» Fragmento proporcionado:
# GESTIÓN DEL AGUA > Costes Económicos - Economía del Agua >  El precio del agua sube en el conjunto de España cinco veces más que el IPC

## sergi1907

Catalunya es la única comunidad del Estado en que los usuarios pagan más por el saneamiento del agua -alcantarillado, depuración y cánones- que por el precio del suministro | En 2012 el consumo de agua fue de 137 litros por habitante y día, un 3,5% menos que el año anterior


Precio del agua por comunidades, según los datos del INE de 2012 INE

El precio del agua en España aumentó un 12,3% en 2012, es decir, cinco veces por encima del incremento en el Índice de Precios al Consumo (IPC, que en el 2012 fue del 2,46%), según los datos oficiales de la Encuesta sobre el Suministro y Saneamiento del Agua publicada por el Instituto Nacional de Estadística (INE). Los datos de este estudio se refieren a lo que se denomina coste unitario del agua, en el que se incluyen los importes abonados por los usuarios en concepto de suministro de agua más los importes abonados en concepto de saneamiento (alcantarillado, depuración y cánones de saneamiento o vertido).
En el año 2012 el coste unitario del agua -media estatal- se situó en 1,73 euros por metro cúbico (en 2011 era de 1,54 euros), con un aumento del 18,6% en el importe atribuido a saneamiento y un 8,4% de aumento en el concepto de suministro de agua.

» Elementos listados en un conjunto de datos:
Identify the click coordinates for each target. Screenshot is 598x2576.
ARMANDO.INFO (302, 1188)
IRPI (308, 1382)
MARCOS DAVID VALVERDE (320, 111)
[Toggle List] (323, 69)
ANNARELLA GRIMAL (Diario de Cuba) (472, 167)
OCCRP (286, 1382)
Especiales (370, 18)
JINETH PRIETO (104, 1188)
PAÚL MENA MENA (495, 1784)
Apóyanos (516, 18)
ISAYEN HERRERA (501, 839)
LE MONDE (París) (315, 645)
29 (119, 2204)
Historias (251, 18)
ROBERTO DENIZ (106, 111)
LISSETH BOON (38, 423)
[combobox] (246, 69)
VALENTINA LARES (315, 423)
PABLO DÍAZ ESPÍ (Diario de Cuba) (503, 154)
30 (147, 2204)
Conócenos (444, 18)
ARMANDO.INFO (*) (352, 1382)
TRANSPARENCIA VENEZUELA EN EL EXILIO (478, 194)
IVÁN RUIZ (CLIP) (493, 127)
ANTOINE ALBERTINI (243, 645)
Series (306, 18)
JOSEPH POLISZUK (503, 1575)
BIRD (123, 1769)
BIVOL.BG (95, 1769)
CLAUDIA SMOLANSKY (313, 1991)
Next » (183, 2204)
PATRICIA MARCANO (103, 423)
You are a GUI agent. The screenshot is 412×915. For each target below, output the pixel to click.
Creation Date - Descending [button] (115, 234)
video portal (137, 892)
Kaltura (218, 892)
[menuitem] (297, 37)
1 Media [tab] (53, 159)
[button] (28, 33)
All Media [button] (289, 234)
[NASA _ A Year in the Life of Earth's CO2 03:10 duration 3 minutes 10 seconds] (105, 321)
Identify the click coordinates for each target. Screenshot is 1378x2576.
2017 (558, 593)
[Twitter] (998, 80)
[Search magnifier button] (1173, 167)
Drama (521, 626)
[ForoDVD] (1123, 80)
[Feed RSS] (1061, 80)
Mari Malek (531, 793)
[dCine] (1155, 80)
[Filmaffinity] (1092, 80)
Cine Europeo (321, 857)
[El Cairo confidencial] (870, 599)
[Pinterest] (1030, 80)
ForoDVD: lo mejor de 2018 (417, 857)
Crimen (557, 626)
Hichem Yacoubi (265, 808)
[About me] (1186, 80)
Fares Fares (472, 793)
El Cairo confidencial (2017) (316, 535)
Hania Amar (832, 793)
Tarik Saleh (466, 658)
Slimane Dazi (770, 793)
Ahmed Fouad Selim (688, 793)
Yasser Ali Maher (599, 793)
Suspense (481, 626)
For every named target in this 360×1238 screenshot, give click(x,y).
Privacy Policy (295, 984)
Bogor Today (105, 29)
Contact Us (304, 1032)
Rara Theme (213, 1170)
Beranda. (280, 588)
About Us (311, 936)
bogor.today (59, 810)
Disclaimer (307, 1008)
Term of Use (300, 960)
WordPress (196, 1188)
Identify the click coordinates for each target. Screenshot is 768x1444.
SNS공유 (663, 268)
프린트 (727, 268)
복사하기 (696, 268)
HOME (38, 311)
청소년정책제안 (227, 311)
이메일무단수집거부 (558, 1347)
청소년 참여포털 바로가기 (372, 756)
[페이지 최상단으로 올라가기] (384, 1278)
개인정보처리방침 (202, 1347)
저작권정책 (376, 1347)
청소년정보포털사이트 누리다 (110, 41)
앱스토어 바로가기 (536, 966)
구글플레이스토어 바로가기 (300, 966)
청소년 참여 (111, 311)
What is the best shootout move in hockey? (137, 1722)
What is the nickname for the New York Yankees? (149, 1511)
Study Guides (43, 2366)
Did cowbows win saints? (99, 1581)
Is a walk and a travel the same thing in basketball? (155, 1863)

» Enunciado de la tarea: Prosigue el texto sobre el precio del agua en España a partir de su última frase.

» Respuesta a la tarea:
Los valores más elevados del coste unitario del agua en 2012 se dieron en Región de Murcia (2,50 euros por metro cúbico), Illes Balears (2,38) y Catalunya (2,29). Catalunya es la comunidad del Estado en que los usuarios pagan más por el concepto de saneamiento (1,15 euros por metro cúbico) y la única comunidad en que los usuarios pagan más por saneamiento (1,15 euros) que por el suministro del agua (1,14 euros), según los datos del INE.
Reducción del consumo doméstico
En 2012 el consumo medio de agua de los hogares del conjunto de España se situó en 137 litros por habitante y día, con un descenso del 3,5% respecto a los 142 litros registrados el año anterior. El INE detalla que el consumo medio de agua en los hogares se calcula mediante el cociente entre el volumen total de agua registrada y distribuida a los hogares y la población residente.
Los consumos medios de agua más elevados se dieron en Comunitat Valenciana (160 litros por habitante y día), Cantabria (155) y Castilla y León (152). Por el contrario, los consumos medios más bajos se registraron en los hogares de País Vasco (119 litros por habitante y día), Cataluña (126) y Andalucía (129).
En cifras totales, el consumo de agua de los hogares disminuyó en 2012 un 3,1% en el conjunto de España respecto al año anterior. Por el contrario, los sectores económicos incrementaron la utilización de agua en un 2,6% y los usos municipales de agua aumentaron un 4,6%, según los datos del INE.



http://www.lavanguardia.com/natural/...#ixzz3IJfhxRQX

----------

F. Lázaro (07-nov-2014),Varanya (21-nov-2014)

----------


## Jonasino

> Hemos hecho un estudio en 54 ciudades españolas para comparar el precio del agua, y los resultados señalan diferencias abismales en los precios. Por ejemplo, un hogar de Barcelona que gaste 300 m3 paga 1.393 euros al año, mientras que en Guadalajara se pagarían únicamente 258.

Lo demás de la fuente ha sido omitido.